Exercise 1 -
Rewrite the paragraph of the Codespaces post that begins "You can see your codespaces" as a short list of steps and facts, keeping its main points.
Exercise 2 -
Extract the passage of the Codespaces post between "June 9, 2024" and "difficult-to-diagnose dependency errors.", inclusive.
Exercise 3 -
According to the Codespaces post, why does including the codespace configuration file with a repository help people who use or collaborate on the code?

(Beginning of Source text)

Get started with GitHub Codespaces

I’m on such a development-environment-manangement roll lately
github
workflow
Author

Lindsay Lee

Published

June 9, 2024

After getting started with conda, the next development environment management challenge on my list was GitHub Codespaces. A codespace is a development environment hosted in the cloud, which you can configure with the specific development tools needed for your project. You include the configuration file for the codespace with your repository, so it makes it easy for anyone who is using your code or collaborating with you to work in an environment that reflects yours, preventing difficult-to-diagnose dependency errors.

There are various tutorials and templates out there to help you get started, but I still found it difficult to configure my first codespace how I wanted to. There are also things to consider regarding machine size and cost control that I didn’t spend time thinking about and I won’t get in to here. While I still don’t quite understand all the issues I encountered along the way, I landed on a configuration that I think I can adapt and build on for future projects, which installed R and Python and packages for each.

You can see your codespaces and initialize a new one in GitHub here. You can also initialize a codespace directly from a repository. I built my first codespace in the repository babys-first-codespace. I first created the repository, then from the repository clicked Code -> Codespaces -> Create codespace on main. Then you are taken to Visual Studio Code in the browser. You can see your code is running on a virtual machine from the codespace name in the bottom left corner of the window.

Initializing a codespace this way starts you off with a completely blank slate, and at first it wasn’t very clear to me what in the world you’re supposed to do next. After some googling, I saw you can search for templates by opening the Command Palette (Cmd+Shift+P) and hitting “Codespaces: Add Dev Container Configuration Files…” then “Create a new configuration”. There is one template that mentions R and Python called Data Science with Python and R. I had issues adding this template directly to the repository this way, but instead I manually copied the src/datascience-py-r folder in the template’s repository into my repository. The key file is .devcontainer/devcontainer.json, which holds all the configurations for the codespace.

(End of Source text)
(Beginning of Given information)

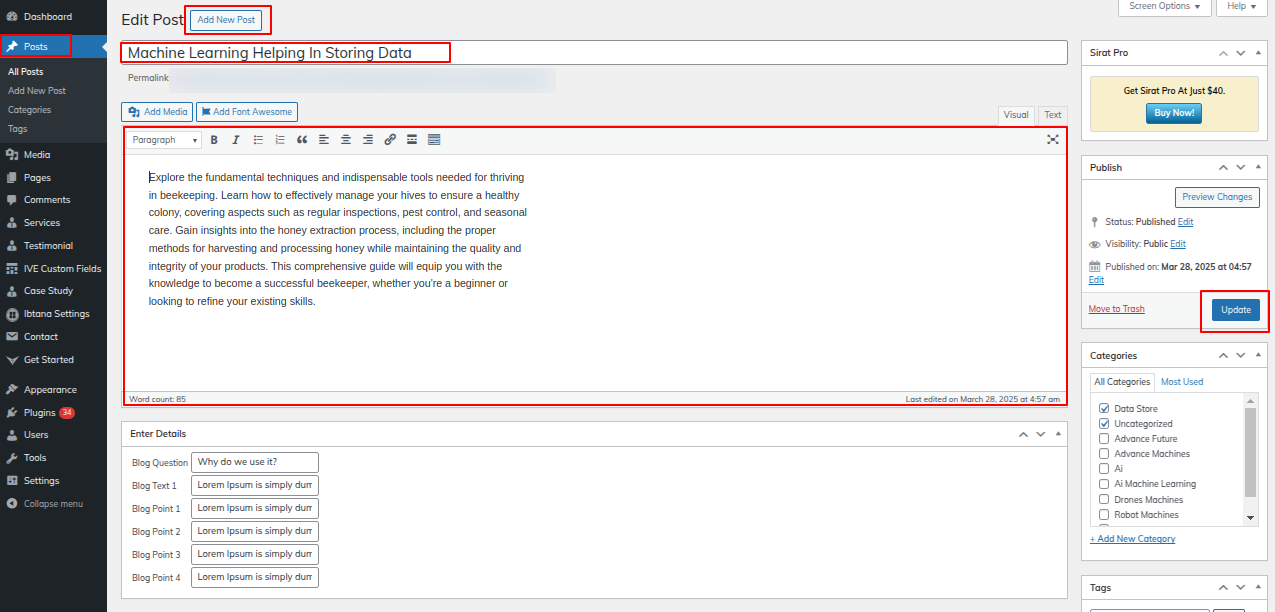Open the Help dropdown
This screenshot has width=1275, height=612.
pos(1241,7)
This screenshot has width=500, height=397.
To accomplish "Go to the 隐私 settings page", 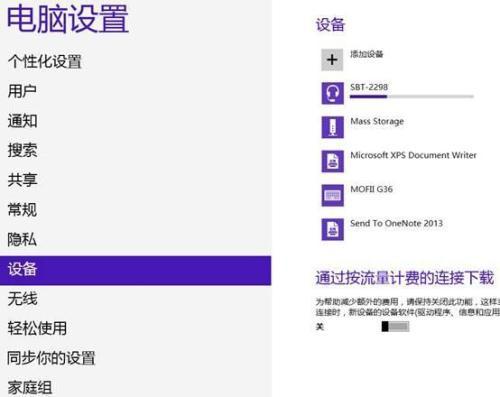I will point(22,239).
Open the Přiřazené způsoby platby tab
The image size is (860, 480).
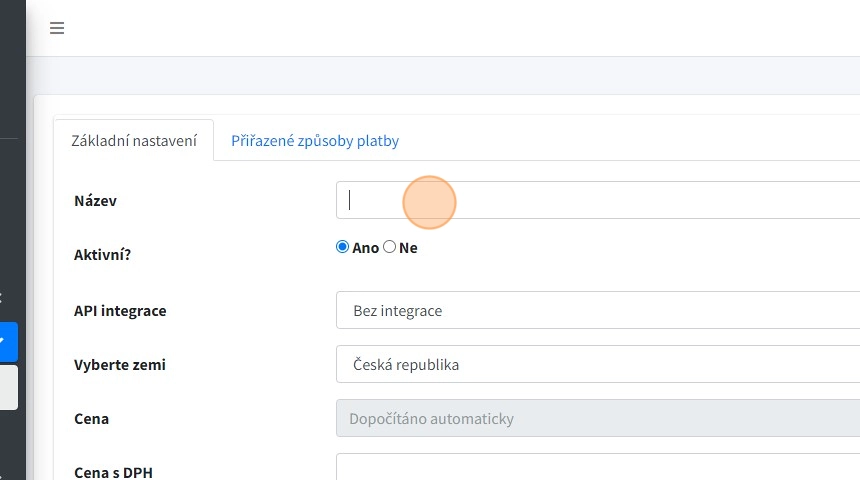(x=315, y=141)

(End of Given information)

Your solution 1 -
- Codespaces can be viewed and started from GitHub's codespaces page, or directly from a repository.
- The first codespace was built in the repository babys-first-codespace.
- The steps were to create the repository, then click Code -> Codespaces -> Create codespace on main.
- This opens Visual Studio Code in the browser.
- The codespace name in the bottom left corner of the window shows that the code is running on a virtual machine.

Your solution 2 -
June 9, 2024

After getting started with conda, the next development environment management challenge on my list was GitHub Codespaces. A codespace is a development environment hosted in the cloud, which you can configure with the specific development tools needed for your project. You include the configuration file for the codespace with your repository, so it makes it easy for anyone who is using your code or collaborating with you to work in an environment that reflects yours, preventing difficult-to-diagnose dependency errors.

Your solution 3 -
Including the configuration file makes it easy for anyone using or collaborating on the code to work in an environment that reflects the author's own. This prevents dependency errors that are difficult to diagnose.